In the years since she'd entered 'Man's World', Diana had found that people would inevitably seek her out if given an opportunity. Celebrity was something that was quite unknown in Themiscyra. All the Amazons knew each other personally, so she'd been not a little disconcerted to suddenly find herself being 'name dropped' by people she didn't know at all.
"People like to be able to say they've spoken with a real live superhero," Flash had explained to her. "You learn to enjoy it after a while."
"You learn to enjoy it if you're the Flash," Green Lantern had said, pithily. "If you're anyone else, you learn not to say anything in public."
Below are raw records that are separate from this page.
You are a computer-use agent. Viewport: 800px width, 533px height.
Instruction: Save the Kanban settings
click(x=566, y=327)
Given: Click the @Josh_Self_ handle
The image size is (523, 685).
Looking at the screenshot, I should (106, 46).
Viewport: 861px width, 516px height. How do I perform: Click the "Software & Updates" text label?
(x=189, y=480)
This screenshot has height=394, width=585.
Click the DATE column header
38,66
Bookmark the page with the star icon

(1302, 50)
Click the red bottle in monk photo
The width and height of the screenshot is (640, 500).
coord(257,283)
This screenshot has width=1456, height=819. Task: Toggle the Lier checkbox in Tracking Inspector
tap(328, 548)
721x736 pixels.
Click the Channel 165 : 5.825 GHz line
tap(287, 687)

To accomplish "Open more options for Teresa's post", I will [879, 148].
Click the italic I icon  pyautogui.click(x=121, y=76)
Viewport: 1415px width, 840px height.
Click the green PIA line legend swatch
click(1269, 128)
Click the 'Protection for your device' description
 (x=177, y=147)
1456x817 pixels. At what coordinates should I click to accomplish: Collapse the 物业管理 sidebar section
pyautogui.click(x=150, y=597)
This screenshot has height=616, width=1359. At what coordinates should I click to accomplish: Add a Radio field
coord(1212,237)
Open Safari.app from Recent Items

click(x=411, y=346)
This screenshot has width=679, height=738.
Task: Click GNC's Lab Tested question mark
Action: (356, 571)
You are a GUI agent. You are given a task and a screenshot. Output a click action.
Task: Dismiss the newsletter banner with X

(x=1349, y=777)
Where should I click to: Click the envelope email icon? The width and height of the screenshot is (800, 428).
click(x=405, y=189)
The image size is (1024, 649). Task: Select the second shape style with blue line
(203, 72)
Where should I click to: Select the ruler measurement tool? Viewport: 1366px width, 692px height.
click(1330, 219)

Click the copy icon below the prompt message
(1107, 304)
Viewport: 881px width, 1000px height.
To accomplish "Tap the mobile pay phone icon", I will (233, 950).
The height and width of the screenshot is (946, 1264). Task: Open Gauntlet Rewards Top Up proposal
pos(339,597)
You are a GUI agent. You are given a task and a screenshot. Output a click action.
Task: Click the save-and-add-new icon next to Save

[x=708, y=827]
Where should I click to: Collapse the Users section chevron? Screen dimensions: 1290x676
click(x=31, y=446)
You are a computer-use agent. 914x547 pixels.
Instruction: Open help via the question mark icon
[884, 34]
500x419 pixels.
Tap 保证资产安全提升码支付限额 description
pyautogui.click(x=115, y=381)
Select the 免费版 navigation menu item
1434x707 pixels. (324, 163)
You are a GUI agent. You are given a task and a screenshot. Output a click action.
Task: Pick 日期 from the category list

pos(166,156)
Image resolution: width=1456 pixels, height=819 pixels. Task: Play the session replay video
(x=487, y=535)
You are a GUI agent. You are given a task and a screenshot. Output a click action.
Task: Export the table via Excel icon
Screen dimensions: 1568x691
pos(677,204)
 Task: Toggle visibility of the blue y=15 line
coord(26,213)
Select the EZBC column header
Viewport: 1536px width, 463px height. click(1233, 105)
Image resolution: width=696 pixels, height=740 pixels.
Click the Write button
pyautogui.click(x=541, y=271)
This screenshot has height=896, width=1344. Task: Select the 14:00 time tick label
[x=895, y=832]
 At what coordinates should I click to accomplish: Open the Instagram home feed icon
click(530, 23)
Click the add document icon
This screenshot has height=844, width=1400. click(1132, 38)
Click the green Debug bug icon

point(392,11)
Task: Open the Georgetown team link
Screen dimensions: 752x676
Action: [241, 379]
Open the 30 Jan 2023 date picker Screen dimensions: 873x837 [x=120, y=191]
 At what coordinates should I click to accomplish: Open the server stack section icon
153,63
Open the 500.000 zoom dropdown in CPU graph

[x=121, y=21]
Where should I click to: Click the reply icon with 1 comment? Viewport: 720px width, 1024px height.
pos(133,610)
She wasn't as secretive as Green Lantern, nor as gregarious as Flash. In the end, she'd just endured it, privately considering that these people's lives must be just a little sad if the sum total of their valued experience was 'I once spoke with Wonder Woman!'
When she left the function, past eleven, she had answered enough questions to fill an encyclopaedia of knowledge. Much to her disappointment, very few of them were about her involvement with the organisation, most concerned the Justice League, the Thanagarian invasion, and her private or romantic life.
She had answered the first kind of question only when her friends' privacy was not at stake, the second where she had answers that were not concerning national security, and the third not at all.
Sometimes, she rather thought that Bruce and Clark had something in their assumption of alter egos. It would be nice to just blend into the population; to become an ordinary human being.
Not that you did all that well during the Thanagarian invasion, she reminded herself as she flew through the night, the cool air rippling the thin polyfibre of her dress, on her way to Angelina's apartment.
Maybe she should look into developing another identity, one which could move freely through the world. It wasn't impossible. Bruce had done it, and so had Wally. Clark managed it without ever putting a mask over his features - something which Diana would have to learn herself.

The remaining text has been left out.